La Journée internationale des ressources humaines, célébrée hier, met l’accent sur la promotion d’une culture d’excellence sur le lieu de travail. Julien Moutou, directeur des ressources humaines, est chargé de la gestion opérationnelle et stratégique du capital humain de Transinvest Construction Ltd. Il s’occupe de l’accompagnement et du développement des talents composant l’effectif de plus de 1 000 femmes et hommes dans leur quotidien. Dans l’entretien qui suit, Julien Moutou explore les stratégies clés mises en œuvre par la compagnie pour promouvoir une culture d’innovation et d’adaptation, pour encourager le développement professionnel continu, pour attirer et retenir les jeunes talents, ainsi que pour favoriser la diversité et l’inclusion sur le lieu de travail.

Quelles stratégies faut-il adopter pour favoriser une culture d’innovation et d’adaptation face aux changements constants sur les lieux de travail ?

Cette culture doit être vécue et ressentie par tout un chacun à travers l’entreprise. Pour ce faire, les professionnels des ressources humaines ont un rôle de catalyseur en mettant en œuvre des possibilités pour un dialogue franc et ouvert, tout en promouvant une culture du feedback. Il faut constamment être à l’écoute des besoins des services, et favoriser les opportunités de développement et de formation, avec une attention particulière sur les dernières tendances dans tous les métiers, ainsi que sur les nouvelles technologies qui nous impactent tous. Au-delà de ça, et dans la pratique, il faut donner la possibilité aux collaborateurs d’expérimenter sur leurs idées, de les accompagner, de les faire travailler sur des projets en équipe et de les challenger. Tout cela est ensuite renforcé par une culture où l’effort est récompensé, reconnu et partagé.

Comment encourageriez-vous le développement professionnel continu et l’engagement des employés à tous les niveaux de l’organisation ?

EXTRAIT DE DONNÉES
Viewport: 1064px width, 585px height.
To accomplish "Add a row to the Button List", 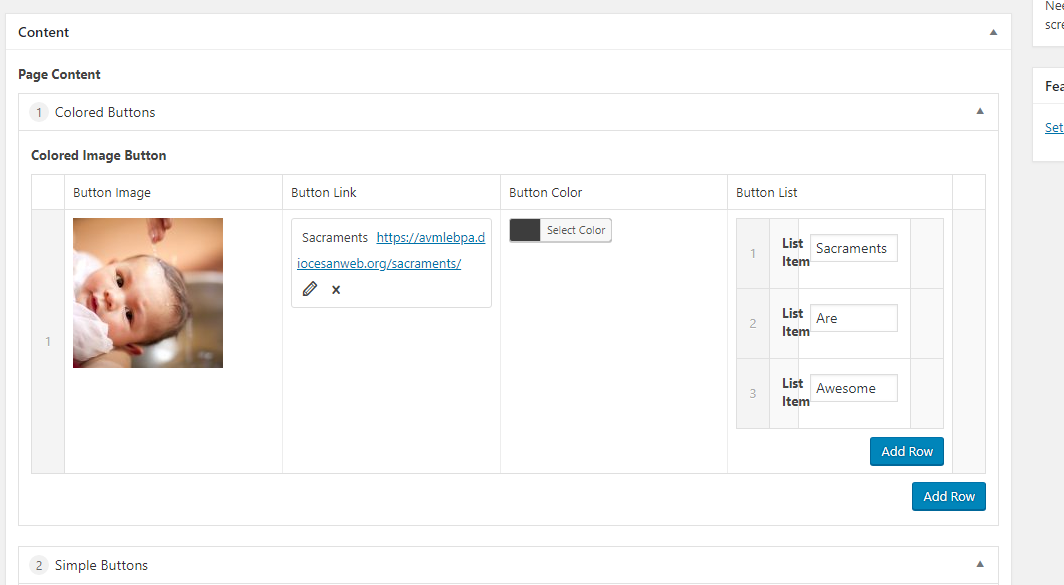I will 906,451.
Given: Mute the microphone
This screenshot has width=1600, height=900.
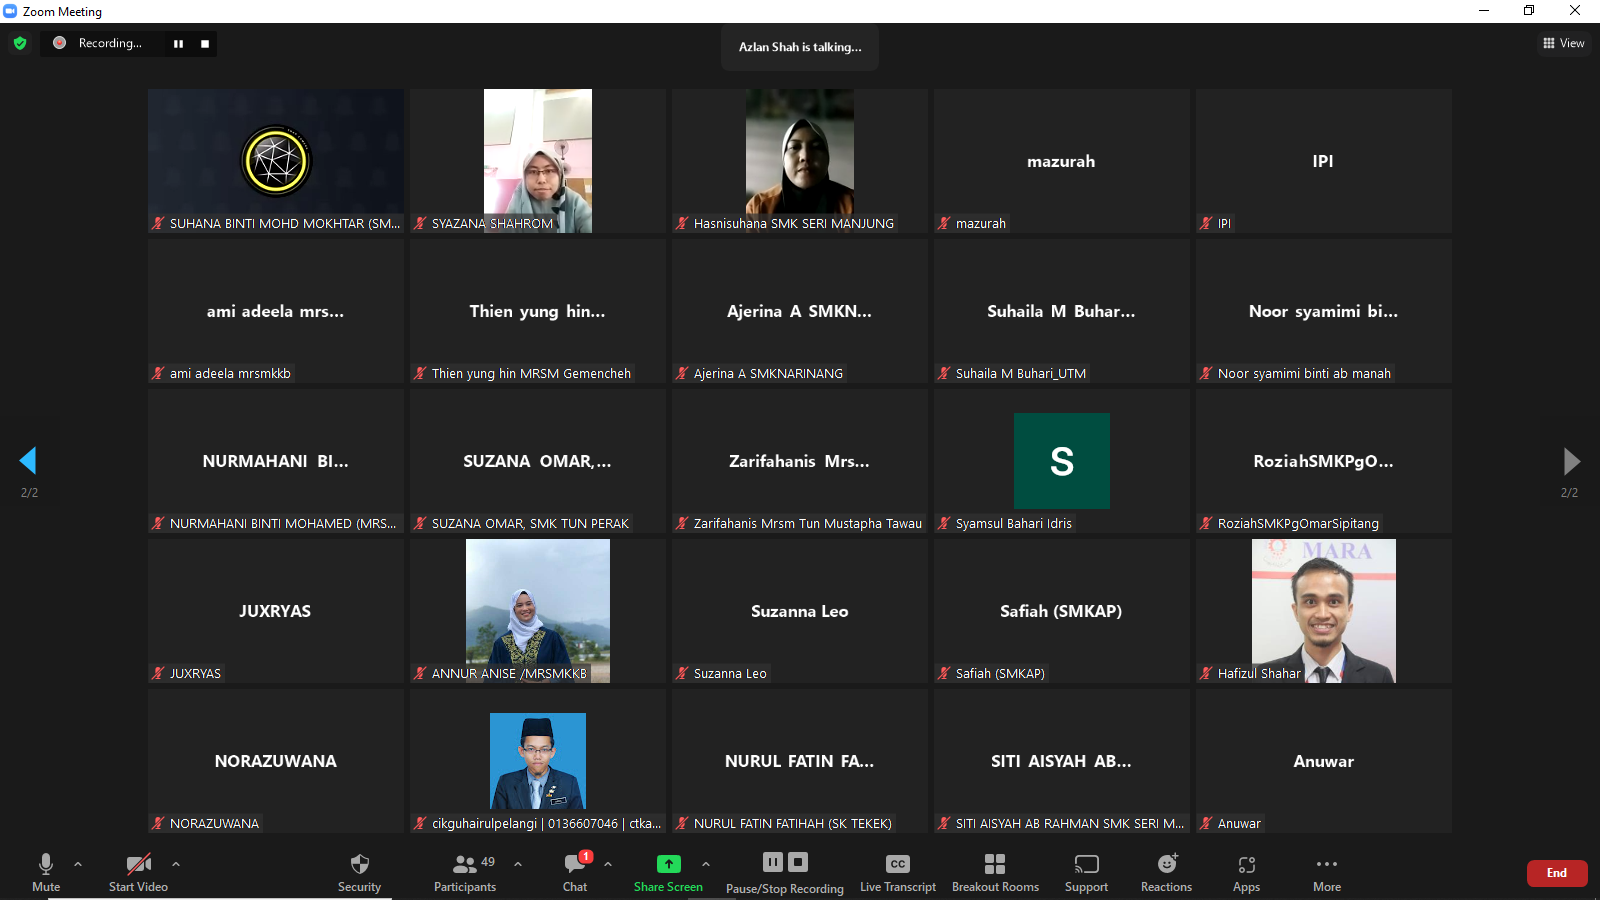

SÉRIE D'EXERCICES
1. Répondez à ces questions à partir de l'extrait du texte :
(a) Quel poste occupe Julien Moutou ?
(b) Combien de personnes compte l'effectif dont il s'occupe ?
(c) D'après la réponse à la première question de l'entretien, quel rôle ont les professionnels des ressources humaines ?
2. Selon l'introduction de l'extrait du texte, la compagnie met en œuvre des stratégies clés. Relevez tous les buts de ces stratégies.
3. Modifiez le passage de l'extrait du texte situé entre « La Journée internationale » et « l’inclusion sur le lieu de travail. », bornes incluses : remplacez « directeur des ressources humaines » par « responsable des ressources humaines ».

RÉPONSES RÉDIGÉES
1.
(a) Il est directeur des ressources humaines de Transinvest Construction Ltd.
(b) L'effectif compte plus de 1 000 femmes et hommes.
(c) Ils ont un rôle de catalyseur.

2.
- Promouvoir une culture d'innovation et d'adaptation
- Encourager le développement professionnel continu
- Attirer et retenir les jeunes talents
- Favoriser la diversité et l'inclusion sur le lieu de travail

3.
La Journée internationale des ressources humaines, célébrée hier, met l’accent sur la promotion d’une culture d’excellence sur le lieu de travail. Julien Moutou, responsable des ressources humaines, est chargé de la gestion opérationnelle et stratégique du capital humain de Transinvest Construction Ltd. Il s’occupe de l’accompagnement et du développement des talents composant l’effectif de plus de 1 000 femmes et hommes dans leur quotidien. Dans l’entretien qui suit, Julien Moutou explore les stratégies clés mises en œuvre par la compagnie pour promouvoir une culture d’innovation et d’adaptation, pour encourager le développement professionnel continu, pour attirer et retenir les jeunes talents, ainsi que pour favoriser la diversité et l’inclusion sur le lieu de travail.